Since TOF performance influences how robust PET reconstructions are to data inconsistencies [27], it should be considered that these data were gathered on a Biograph Vision silicon photomultiplier (SiPM) PET system, with 249 ps timing resolution [28]. It could also be investigated as to how PET quantification is affected with the examined protocols on conventional photomultiplier PET systems such as the Biograph mCT Edge, with slower timing resolution at 540 ps [29], if equipped with the tin filter, or if the standard ULDCT protocol is used for AC only.

Whilst this study has focused on the tin filter in ULDCT for PET AC only, CT scans are also commonly carried out for lesion localisation and characterisation, requiring superior image quality and therefore increased dose. Future work should evaluate how much CT dose reduction is afforded with the tin filter for localisation/characterisation CT for the different exam types, and which exposure settings are required.

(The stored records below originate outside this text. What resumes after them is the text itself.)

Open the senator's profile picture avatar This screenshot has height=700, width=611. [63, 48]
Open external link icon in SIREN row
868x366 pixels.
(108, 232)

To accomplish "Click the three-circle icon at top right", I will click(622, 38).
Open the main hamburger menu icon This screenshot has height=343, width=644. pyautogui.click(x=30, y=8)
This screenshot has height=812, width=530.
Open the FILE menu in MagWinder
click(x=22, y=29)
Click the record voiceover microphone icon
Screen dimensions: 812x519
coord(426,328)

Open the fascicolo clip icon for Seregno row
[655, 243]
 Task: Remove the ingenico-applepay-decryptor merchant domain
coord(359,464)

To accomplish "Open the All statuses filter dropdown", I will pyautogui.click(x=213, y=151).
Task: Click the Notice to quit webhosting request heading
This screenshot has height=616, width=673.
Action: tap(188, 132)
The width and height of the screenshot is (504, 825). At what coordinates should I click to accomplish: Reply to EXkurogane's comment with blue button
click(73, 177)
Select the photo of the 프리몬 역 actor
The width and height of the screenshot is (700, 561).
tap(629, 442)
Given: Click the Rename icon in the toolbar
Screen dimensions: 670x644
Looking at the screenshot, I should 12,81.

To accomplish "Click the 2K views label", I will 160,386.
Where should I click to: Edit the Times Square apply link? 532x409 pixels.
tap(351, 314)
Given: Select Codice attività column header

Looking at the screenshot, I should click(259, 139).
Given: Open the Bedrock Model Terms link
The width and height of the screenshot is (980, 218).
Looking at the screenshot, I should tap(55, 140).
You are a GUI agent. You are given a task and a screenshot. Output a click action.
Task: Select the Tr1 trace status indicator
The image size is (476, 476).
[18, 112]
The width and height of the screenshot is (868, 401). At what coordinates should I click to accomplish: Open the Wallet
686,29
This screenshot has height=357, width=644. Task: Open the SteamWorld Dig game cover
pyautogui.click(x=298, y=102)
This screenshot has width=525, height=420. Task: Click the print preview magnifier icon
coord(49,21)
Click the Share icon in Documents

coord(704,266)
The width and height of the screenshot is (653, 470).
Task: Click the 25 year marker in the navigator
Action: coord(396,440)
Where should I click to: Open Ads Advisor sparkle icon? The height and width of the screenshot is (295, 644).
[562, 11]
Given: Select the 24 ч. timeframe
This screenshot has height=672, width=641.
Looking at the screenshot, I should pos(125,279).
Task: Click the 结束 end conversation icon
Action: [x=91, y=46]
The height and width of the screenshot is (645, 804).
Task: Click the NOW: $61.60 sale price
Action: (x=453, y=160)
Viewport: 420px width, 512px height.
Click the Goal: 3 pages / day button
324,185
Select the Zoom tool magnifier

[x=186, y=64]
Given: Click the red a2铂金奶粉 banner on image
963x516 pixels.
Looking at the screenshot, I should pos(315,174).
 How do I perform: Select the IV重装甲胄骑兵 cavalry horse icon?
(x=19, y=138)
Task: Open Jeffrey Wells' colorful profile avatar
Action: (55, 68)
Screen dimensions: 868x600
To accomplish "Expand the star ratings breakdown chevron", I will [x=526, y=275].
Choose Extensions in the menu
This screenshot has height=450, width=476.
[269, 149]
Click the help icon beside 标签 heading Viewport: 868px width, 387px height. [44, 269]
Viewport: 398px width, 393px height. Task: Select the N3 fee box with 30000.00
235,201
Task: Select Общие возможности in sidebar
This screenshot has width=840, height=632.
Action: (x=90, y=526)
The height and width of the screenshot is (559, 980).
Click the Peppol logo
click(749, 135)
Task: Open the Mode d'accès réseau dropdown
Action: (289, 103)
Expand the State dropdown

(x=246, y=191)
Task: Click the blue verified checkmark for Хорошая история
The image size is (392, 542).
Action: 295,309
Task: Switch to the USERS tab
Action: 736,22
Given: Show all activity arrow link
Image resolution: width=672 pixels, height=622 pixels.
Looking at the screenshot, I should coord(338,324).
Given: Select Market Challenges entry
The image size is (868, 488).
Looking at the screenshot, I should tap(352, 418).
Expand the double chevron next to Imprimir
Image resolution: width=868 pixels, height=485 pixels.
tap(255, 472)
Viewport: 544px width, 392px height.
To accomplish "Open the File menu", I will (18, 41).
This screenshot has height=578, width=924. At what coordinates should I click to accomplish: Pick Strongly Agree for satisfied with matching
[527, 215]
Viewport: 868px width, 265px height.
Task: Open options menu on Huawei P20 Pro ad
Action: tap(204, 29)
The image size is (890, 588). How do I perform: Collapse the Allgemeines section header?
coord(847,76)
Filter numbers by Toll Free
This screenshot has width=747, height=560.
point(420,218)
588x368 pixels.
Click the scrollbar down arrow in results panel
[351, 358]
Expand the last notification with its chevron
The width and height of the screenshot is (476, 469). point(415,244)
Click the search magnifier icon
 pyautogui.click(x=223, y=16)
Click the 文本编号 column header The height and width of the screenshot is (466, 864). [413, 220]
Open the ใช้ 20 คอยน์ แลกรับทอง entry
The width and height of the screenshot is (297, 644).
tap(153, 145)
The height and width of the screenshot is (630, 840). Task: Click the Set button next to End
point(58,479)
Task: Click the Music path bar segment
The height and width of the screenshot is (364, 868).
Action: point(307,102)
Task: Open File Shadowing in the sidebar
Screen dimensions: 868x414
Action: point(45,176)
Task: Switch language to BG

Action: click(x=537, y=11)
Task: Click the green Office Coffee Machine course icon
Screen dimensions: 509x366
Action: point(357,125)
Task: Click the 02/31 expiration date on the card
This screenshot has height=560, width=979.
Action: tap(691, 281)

This study has only considered CT tin filtration on PET-CT systems, yet the tin filter has also been recently introduced to single-photon emission computed tomography (SPECT)-CT. Although we would still expect to see marked dose savings with the tin filter in SPECT-CT, the magnitude of dose saving may be different, since these systems use different tube voltages, and the effect of HU changes may affect SPECT quantification to a different extent. Hence, a similar study should also be conducted for SPECT-CT to enable optimisation of tin filter protocols on those systems.

Conclusions

This study has demonstrated that adequate PET quantification is maintained at the full range of tissue densities when using the standard ULDCT protocol for PET AC only, without tin filter on the Biograph Vision with Definition Edge CT, for a DLP of 7–8 mGy.cm per bed position. Moreover, using the tin filter could provide a further 60–87% dose reduction, with the minimum required CT dose depending on the tissue of interest and the accepted level of change in PET quantification. PET quantification accuracy is maintained in soft tissue equivalent density at a lower dose than in bone equivalent density. For ULDCT for PET AC, Sn100 kV provides the best compromise between dose and PET quantification accuracy compared with Sn140 kV. The optimal mAs-ref setting for Sn100 kV in ULDCT for PET AC lies between 12 and 50, but future work is needed to examine the effect of ULDCT protocols on beam hardening artefacts at typically affected anatomical sites, and examine their effect on PET quantification, in order to establish the optimal setting.